第2話 異世界の魔石事情

「依頼主である王女殿下は王宮から出られません。それなら職人のほうを連れてくるしかないということで、この度、智華さんには異世界デビューを果たしていただきました」


 拍手をしながら満面笑顔になるラチイさん。

 対称的に、私は両手で顔を覆ってしまう。


 キャパシティを越えてしまって、現実が受け止めきれない。

 異世界ですか。

 ここは異世界ですか。

 昨今流行りのアレですか。


 もう一度周囲を見渡してみる。

 我が家ではない、生活感のある温かな部屋。

 白昼夢というには現実味がある体験だし、頬をつねってみても夢から覚めないのは現実だからなのかな。


 笠江かさえ智華ちか、十七歳。

 この歳でファンタジーな世界の存在を、認めなくてはならなくなってしまったようです。

 切実に現実逃避がしたい今日この頃。


 じろりと半眼になってラチイさんを見る。

 悪戯めいた表情で微笑むラチイさんは、私をソファーに座らせると、部屋の隅にあった簡易キッチンへと向かって。


「紅茶で良いですか?」

「……う、はい」

「ふふ、そんなに緊張せずにくつろいでいてください」


 いや、そんな事を言われても無理だよ!?


 初めてのお宅訪問ですよ? しかも魔法使い(たぶん)の家ですよ? さっきCG映画もビックリな怪獣っぽい何かと目が合ってしまったばかりですよ?

 そんな家でくつろげられるわけないでしょ!?


 全く落ち着かずにそわそわしていれば、ラチイさんが手早くマグカップに紅茶を注いで戻ってきた。

 湯気がゆらゆらしている。

 絶対今、口をつけたら火傷する自信がある。


 マグカップのお茶が冷めるのを待つ間に、次々と浮かんでくる疑問をラチイさんへぶつけることにした。

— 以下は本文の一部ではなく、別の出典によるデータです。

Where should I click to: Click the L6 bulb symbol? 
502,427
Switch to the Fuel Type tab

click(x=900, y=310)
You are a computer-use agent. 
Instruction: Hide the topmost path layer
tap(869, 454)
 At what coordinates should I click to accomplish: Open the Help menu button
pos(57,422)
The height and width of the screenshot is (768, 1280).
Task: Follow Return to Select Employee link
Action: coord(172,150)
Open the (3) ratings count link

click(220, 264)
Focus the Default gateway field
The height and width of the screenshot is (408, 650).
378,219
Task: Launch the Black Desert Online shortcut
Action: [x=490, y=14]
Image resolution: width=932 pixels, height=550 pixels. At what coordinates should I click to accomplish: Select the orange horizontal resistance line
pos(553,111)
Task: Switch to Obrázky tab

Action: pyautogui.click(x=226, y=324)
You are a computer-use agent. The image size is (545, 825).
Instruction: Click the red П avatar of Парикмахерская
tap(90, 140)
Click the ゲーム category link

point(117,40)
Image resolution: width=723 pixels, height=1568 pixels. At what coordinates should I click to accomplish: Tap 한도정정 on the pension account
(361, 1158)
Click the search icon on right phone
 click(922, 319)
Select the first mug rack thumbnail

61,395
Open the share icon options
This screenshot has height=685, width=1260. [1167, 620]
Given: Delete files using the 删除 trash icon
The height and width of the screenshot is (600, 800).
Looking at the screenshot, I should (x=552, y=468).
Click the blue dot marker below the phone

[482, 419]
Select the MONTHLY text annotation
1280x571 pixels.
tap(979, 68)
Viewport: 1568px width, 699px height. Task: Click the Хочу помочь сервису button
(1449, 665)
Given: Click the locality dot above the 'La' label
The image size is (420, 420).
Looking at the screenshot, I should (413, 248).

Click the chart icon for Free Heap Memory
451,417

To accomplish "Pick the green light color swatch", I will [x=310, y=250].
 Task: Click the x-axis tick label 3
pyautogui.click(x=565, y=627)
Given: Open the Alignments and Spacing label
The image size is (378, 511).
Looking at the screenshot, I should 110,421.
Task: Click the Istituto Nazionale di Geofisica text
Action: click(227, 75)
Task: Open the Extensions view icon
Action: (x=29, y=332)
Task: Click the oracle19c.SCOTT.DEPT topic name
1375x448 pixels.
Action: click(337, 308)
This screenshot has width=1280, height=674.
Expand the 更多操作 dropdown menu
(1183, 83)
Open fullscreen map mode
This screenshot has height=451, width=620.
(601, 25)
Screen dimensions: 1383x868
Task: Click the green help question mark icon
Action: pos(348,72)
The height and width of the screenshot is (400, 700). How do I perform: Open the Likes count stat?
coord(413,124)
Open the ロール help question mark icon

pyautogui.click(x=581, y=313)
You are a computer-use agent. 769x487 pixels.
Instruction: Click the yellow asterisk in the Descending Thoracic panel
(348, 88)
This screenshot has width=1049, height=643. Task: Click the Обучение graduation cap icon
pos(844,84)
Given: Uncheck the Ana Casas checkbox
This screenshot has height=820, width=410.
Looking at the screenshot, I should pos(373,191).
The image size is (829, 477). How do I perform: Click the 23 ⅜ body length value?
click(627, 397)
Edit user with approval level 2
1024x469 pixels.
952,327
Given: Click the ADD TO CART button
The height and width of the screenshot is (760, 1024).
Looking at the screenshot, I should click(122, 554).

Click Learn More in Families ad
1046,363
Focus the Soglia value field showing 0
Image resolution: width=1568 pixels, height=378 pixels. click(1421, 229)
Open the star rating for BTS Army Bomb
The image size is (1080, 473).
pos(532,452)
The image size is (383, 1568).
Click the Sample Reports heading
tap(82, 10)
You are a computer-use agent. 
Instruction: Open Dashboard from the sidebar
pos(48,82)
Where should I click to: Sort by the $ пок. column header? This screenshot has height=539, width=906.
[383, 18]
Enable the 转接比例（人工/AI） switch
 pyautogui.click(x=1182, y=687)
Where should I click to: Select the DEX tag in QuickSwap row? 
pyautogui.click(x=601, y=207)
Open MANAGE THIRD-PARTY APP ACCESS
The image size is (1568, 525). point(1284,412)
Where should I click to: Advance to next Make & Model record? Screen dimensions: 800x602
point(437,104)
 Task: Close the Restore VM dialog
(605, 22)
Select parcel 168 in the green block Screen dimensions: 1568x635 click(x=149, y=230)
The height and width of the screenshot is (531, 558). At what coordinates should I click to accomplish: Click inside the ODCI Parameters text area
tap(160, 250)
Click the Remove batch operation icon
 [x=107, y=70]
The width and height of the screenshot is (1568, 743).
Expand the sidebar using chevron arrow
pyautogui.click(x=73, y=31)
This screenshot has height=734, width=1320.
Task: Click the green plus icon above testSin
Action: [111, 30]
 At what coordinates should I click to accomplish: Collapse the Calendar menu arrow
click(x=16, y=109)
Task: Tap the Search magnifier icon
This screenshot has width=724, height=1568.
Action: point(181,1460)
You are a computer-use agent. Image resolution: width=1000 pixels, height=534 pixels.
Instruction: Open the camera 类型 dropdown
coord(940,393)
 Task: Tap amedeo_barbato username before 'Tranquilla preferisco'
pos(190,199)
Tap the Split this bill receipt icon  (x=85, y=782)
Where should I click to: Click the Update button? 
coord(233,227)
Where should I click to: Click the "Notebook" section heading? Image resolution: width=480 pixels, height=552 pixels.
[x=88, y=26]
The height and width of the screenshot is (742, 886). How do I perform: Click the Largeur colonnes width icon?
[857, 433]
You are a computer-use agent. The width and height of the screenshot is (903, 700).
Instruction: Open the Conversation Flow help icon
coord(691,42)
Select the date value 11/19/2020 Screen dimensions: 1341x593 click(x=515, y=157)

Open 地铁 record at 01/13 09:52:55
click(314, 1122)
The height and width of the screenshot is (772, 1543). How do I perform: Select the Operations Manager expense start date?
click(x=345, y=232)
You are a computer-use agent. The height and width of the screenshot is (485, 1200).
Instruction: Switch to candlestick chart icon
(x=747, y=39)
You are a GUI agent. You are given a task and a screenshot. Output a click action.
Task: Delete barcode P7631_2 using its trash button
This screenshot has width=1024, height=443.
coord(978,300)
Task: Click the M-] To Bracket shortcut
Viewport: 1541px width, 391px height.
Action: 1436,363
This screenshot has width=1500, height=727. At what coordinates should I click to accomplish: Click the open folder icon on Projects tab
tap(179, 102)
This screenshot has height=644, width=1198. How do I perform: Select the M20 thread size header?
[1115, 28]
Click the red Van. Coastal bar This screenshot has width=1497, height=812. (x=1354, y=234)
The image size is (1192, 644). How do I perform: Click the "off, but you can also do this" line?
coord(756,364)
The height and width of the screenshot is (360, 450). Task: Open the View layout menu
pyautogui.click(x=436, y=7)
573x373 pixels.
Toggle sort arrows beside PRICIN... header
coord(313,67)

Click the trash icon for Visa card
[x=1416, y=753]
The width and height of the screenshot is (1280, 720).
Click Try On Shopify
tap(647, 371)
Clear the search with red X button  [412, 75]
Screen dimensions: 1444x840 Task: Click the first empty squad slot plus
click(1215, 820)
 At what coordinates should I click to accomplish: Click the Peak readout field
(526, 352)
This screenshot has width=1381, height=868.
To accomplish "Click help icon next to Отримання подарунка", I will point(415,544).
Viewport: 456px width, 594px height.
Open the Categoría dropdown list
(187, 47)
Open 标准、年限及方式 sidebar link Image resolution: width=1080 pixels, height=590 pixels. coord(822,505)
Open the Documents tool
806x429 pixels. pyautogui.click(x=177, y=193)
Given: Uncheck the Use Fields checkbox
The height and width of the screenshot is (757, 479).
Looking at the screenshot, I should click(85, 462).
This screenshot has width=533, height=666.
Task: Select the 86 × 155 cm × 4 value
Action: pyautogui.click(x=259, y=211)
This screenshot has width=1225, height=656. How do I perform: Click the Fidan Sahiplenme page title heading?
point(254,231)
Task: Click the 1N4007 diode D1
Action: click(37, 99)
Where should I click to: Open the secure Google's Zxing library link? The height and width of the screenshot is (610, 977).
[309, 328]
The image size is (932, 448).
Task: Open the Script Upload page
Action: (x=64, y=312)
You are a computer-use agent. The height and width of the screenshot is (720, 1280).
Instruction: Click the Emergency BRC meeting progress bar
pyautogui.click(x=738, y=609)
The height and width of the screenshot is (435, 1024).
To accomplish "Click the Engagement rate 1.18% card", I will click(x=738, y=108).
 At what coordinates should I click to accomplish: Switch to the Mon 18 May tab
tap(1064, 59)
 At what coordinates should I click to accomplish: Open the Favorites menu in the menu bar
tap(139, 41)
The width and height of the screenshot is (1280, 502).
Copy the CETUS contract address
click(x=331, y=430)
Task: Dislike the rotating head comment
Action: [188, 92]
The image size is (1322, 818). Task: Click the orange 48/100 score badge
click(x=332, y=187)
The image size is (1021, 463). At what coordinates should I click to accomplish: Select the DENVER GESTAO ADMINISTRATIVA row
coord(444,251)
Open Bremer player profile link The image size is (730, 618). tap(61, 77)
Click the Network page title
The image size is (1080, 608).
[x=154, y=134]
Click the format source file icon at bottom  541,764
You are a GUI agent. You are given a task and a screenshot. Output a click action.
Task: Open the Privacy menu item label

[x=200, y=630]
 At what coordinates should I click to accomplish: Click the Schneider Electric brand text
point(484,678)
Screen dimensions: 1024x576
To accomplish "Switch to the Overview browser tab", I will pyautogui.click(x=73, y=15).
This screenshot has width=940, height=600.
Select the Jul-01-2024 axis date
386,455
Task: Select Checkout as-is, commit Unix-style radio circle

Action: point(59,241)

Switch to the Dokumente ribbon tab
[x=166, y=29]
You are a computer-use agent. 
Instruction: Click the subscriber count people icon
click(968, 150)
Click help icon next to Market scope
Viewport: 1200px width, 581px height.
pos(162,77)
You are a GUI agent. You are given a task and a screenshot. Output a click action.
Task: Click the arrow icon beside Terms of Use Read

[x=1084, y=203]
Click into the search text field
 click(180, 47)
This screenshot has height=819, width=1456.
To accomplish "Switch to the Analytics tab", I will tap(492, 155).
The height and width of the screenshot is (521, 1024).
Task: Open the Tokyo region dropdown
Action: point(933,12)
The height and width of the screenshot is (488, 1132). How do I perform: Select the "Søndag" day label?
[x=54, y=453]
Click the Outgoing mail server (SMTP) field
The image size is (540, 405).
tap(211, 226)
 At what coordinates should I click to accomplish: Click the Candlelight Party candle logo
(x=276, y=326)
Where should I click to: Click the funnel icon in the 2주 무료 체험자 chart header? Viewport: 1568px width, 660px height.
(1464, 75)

「えっと……信じられないけど、ラチイさんは魔法使い、なの?」

「そうですね……改めて自己紹介しましょうか。俺は手作りアクセサリー販売店『ラゼテジュ』の営業担当改め、ラゼテジュ王国第三魔法研究室室長のコンドラチイ・フォミナです」

「らぜてじゅおうこく」


 ラチイさんの言葉を反復してみる。


 ラゼテジュってあれだよね、私がラチイさん経由で卸してる、アクセサリーショップの名前だよね?

 それが、え? なに?おうこく?

 王国って言った??


「王国って……王国? 王様がいる国? だよね?」

「そうですよ。智華さんの国にもいらっしゃる天皇様と同じです。うちの国ではバリバリの王政なので、テレビで見られたような優雅な生活とは無縁のようですけど」


 くすくすと笑うラチイさんだけど、うん、なんとなくそれは分かるよ。


 授業の社会科選択は世界史だから、王政がなんたるかは分かってるつもり。

 だから、なんとなくイメージはできるんだけど。

 できるんだけど、さ。


「ラチイさん。それはなんとなく分かったから、横に置いておいて」

「置いておいて?」

「第三魔法研究室って?」


 もう一つ、気になったことを聞いてみる。

 ラチイさんはゆったりとした所作でマグカップのお茶を口に含んでから、すごく良い笑顔になった。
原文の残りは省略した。